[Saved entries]
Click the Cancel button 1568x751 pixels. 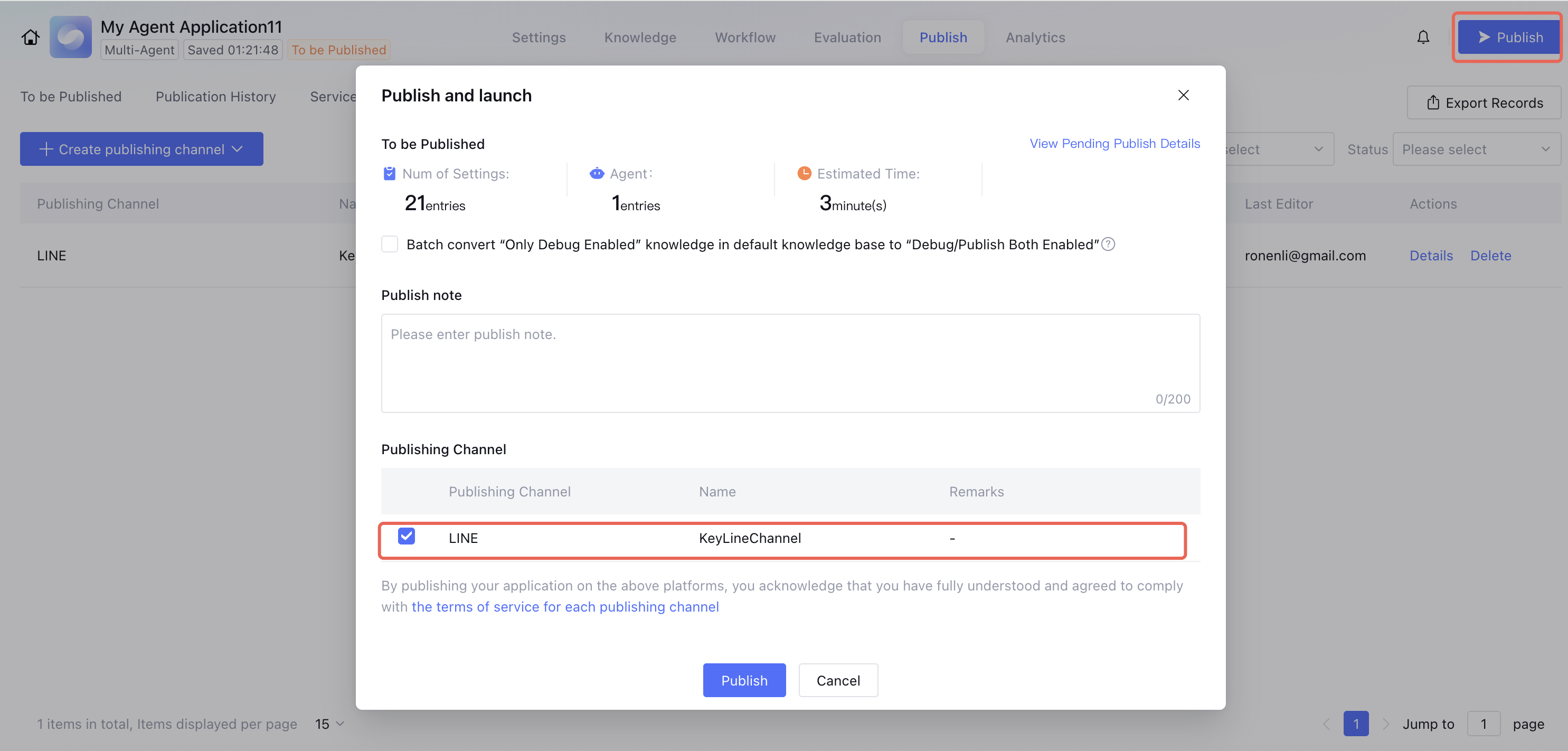pos(837,680)
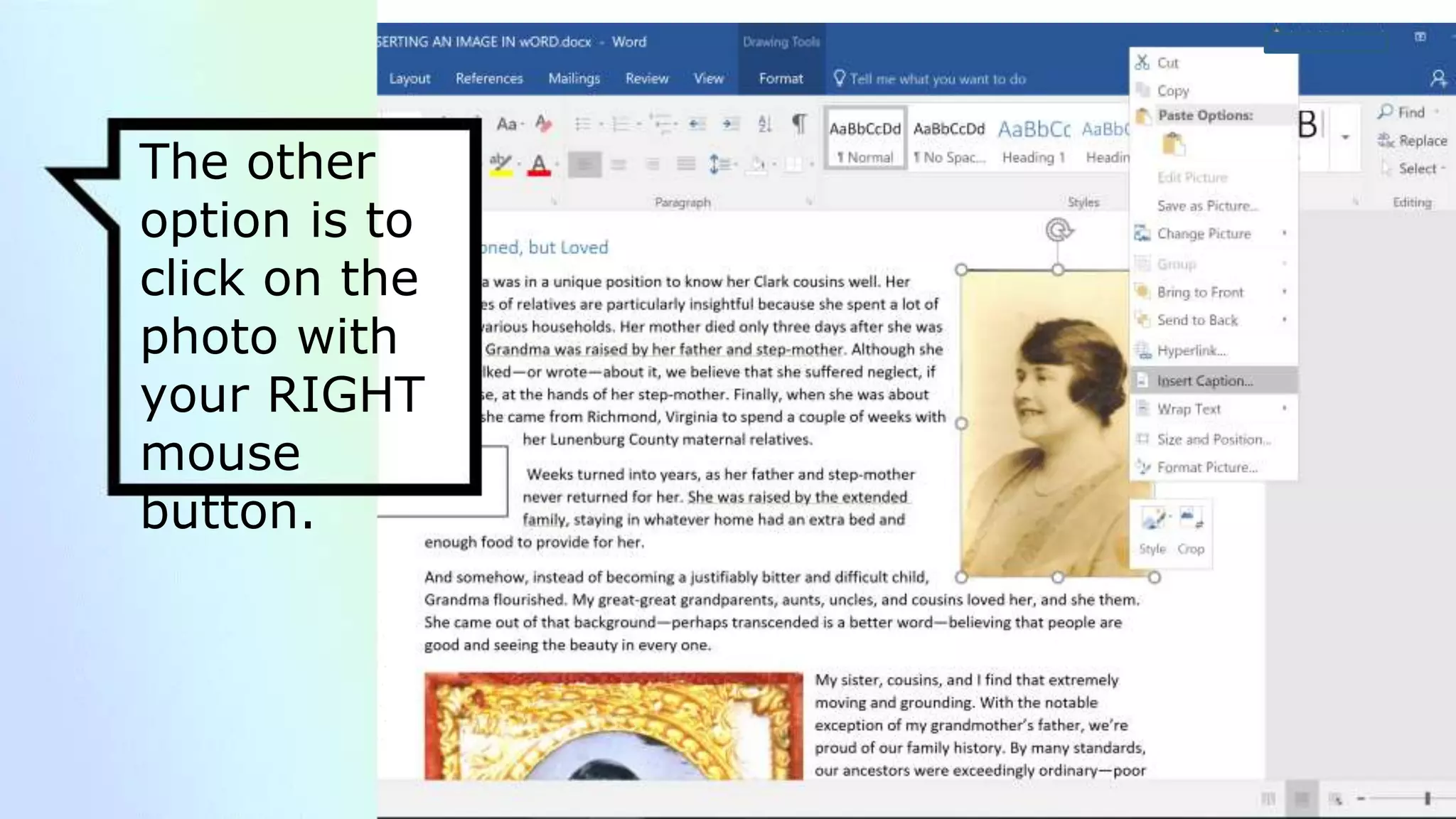Click the Clear All Formatting icon

(x=544, y=124)
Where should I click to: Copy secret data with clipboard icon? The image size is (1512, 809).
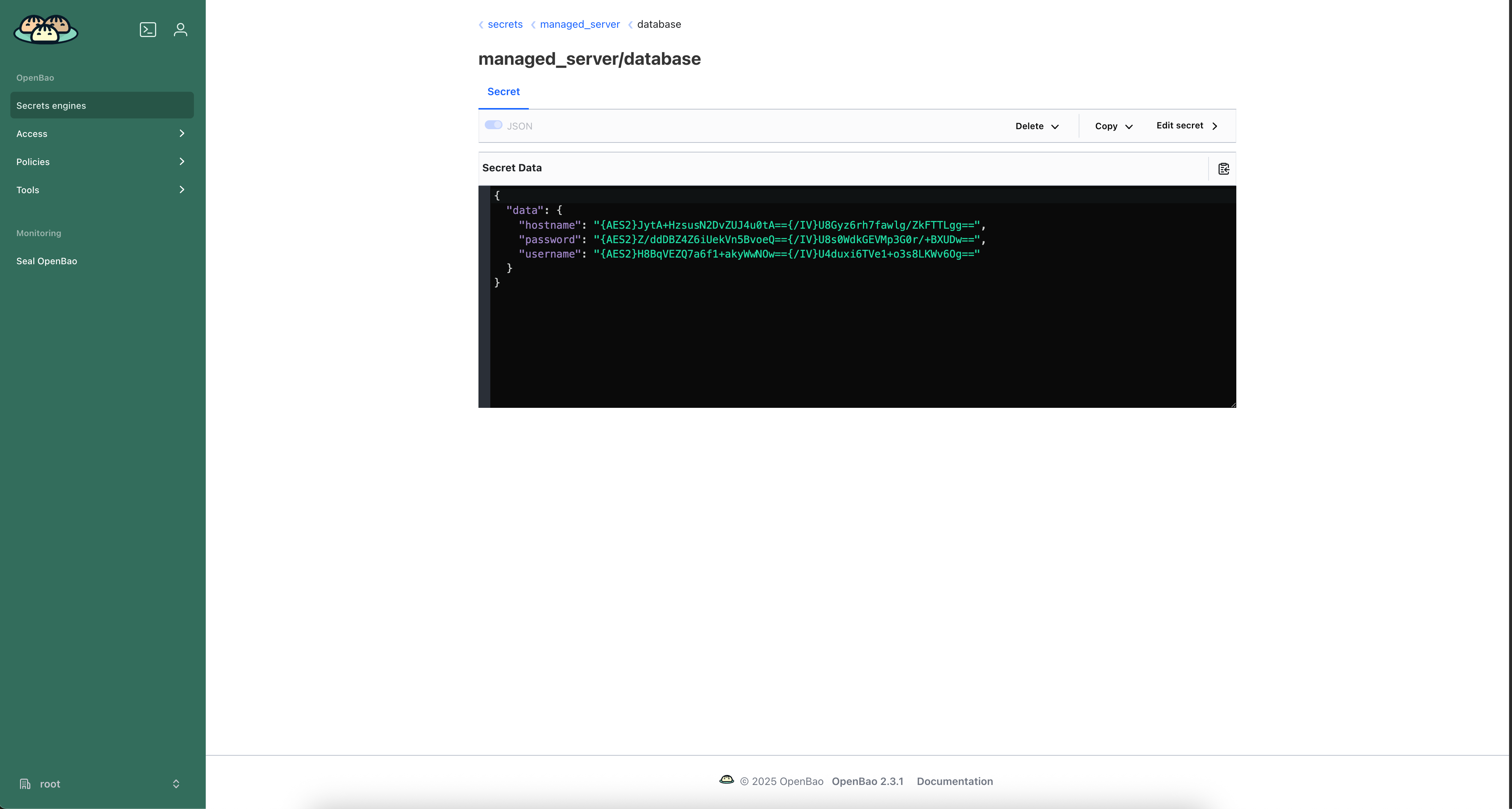[1223, 169]

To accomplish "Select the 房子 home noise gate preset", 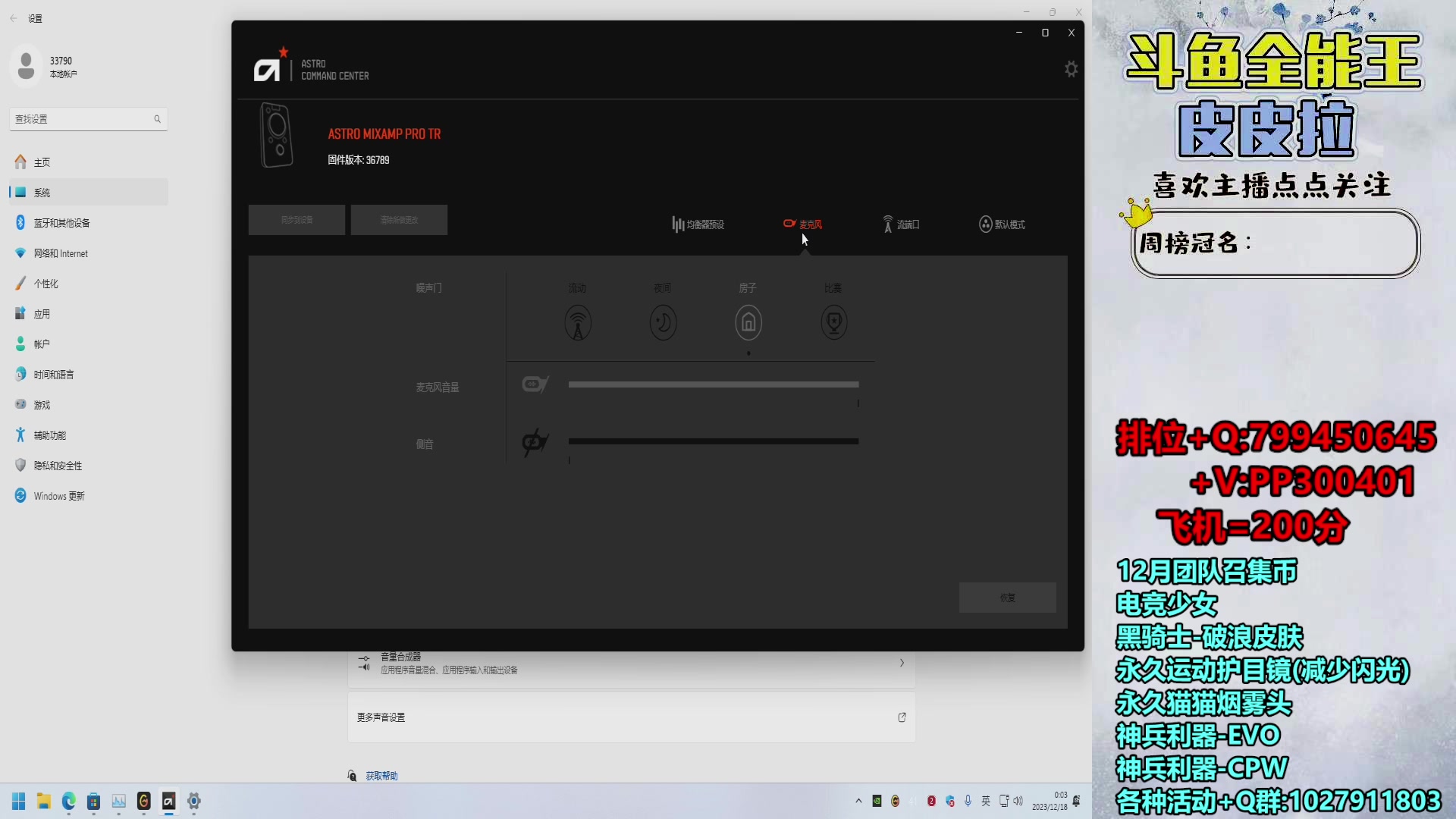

Exercise goal
Your answer should be the lines above from the one that contains "Where should I" through the last, set down exactly, with the pictures removed.

Task result
Where should I click to: Copy secret data with clipboard icon? The image size is (1512, 809).
[1223, 169]

To accomplish "Select the 房子 home noise gate preset", 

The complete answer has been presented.